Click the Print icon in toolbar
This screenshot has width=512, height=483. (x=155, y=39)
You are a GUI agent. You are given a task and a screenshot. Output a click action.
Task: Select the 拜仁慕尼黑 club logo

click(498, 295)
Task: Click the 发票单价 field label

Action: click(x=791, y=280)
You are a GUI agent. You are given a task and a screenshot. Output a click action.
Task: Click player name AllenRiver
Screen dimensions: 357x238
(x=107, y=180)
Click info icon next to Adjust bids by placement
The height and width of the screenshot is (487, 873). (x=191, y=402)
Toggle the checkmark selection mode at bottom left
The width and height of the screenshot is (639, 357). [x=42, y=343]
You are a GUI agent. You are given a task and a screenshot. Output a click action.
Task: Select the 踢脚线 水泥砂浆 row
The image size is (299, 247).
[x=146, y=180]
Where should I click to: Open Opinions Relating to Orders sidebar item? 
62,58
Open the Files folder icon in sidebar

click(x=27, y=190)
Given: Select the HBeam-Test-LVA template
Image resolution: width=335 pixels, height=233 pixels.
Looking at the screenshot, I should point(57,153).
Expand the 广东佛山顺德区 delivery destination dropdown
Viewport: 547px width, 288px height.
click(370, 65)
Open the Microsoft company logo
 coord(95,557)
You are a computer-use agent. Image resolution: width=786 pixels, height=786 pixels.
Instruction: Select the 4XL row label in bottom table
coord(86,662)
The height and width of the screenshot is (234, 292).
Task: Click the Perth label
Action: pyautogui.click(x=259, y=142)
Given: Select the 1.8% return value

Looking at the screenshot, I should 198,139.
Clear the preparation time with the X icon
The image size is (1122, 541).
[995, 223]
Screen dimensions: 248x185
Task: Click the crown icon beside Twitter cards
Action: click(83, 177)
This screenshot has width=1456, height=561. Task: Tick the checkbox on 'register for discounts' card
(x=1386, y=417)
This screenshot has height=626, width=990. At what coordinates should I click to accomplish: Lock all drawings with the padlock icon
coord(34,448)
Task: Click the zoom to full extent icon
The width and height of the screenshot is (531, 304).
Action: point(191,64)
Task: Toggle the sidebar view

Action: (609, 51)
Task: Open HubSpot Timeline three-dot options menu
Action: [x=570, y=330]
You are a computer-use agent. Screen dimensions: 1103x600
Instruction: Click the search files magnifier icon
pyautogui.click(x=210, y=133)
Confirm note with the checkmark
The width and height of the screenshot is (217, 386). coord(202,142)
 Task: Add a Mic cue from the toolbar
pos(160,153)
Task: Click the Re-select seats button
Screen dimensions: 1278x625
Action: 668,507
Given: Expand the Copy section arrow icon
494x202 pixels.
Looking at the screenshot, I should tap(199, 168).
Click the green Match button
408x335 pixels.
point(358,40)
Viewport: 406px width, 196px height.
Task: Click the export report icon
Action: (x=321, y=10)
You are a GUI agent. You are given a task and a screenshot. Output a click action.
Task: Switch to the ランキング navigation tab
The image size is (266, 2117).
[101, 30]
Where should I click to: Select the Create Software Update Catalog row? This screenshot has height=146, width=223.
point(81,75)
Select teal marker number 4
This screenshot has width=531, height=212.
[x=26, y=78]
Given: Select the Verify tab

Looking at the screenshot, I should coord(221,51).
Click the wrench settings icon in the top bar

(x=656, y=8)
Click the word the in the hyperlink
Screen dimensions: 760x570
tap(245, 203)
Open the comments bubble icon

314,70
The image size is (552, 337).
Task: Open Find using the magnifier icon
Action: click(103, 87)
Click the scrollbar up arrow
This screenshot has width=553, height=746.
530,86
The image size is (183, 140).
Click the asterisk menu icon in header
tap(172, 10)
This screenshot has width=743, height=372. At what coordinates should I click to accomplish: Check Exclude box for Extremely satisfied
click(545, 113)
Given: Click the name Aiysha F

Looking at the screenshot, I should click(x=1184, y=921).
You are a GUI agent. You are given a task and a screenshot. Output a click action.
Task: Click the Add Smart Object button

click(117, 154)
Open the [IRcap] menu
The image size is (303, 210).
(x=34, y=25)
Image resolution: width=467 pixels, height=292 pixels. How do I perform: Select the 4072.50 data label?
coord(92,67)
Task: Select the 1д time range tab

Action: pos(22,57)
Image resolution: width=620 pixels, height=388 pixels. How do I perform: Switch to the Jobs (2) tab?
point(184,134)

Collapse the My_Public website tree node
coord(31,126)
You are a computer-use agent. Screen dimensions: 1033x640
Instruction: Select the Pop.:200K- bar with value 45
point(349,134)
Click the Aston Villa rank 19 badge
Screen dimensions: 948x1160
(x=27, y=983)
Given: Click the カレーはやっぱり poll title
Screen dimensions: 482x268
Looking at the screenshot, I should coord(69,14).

Challenge: Extract the records starting at the line that contains "Open the [IRcap] menu" and ending at the last line of the records, and reproduce them word for word.

Task result:
Open the [IRcap] menu
The image size is (303, 210).
(x=34, y=25)
Image resolution: width=467 pixels, height=292 pixels. How do I perform: Select the 4072.50 data label?
coord(92,67)
Task: Select the 1д time range tab

Action: pos(22,57)
Image resolution: width=620 pixels, height=388 pixels. How do I perform: Switch to the Jobs (2) tab?
point(184,134)

Collapse the My_Public website tree node
coord(31,126)
You are a computer-use agent. Screen dimensions: 1033x640
Instruction: Select the Pop.:200K- bar with value 45
point(349,134)
Click the Aston Villa rank 19 badge
Screen dimensions: 948x1160
(x=27, y=983)
Given: Click the カレーはやっぱり poll title
Screen dimensions: 482x268
Looking at the screenshot, I should coord(69,14).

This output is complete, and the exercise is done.